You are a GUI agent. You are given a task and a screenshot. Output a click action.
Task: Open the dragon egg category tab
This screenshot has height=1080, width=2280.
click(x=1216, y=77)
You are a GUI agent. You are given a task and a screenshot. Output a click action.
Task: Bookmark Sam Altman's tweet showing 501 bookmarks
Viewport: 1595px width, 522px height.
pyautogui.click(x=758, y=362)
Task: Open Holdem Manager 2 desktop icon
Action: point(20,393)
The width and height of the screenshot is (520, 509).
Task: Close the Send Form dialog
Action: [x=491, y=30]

**WHAT IS BEING ASKED**
Output the listing exactly.

**YOUR RESPONSE**
You are a GUI agent. You are given a task and a screenshot. Output a click action.
Task: Open the dragon egg category tab
This screenshot has height=1080, width=2280.
click(x=1216, y=77)
You are a GUI agent. You are given a task and a screenshot. Output a click action.
Task: Bookmark Sam Altman's tweet showing 501 bookmarks
Viewport: 1595px width, 522px height.
pyautogui.click(x=758, y=362)
Task: Open Holdem Manager 2 desktop icon
Action: point(20,393)
The width and height of the screenshot is (520, 509).
Task: Close the Send Form dialog
Action: [x=491, y=30]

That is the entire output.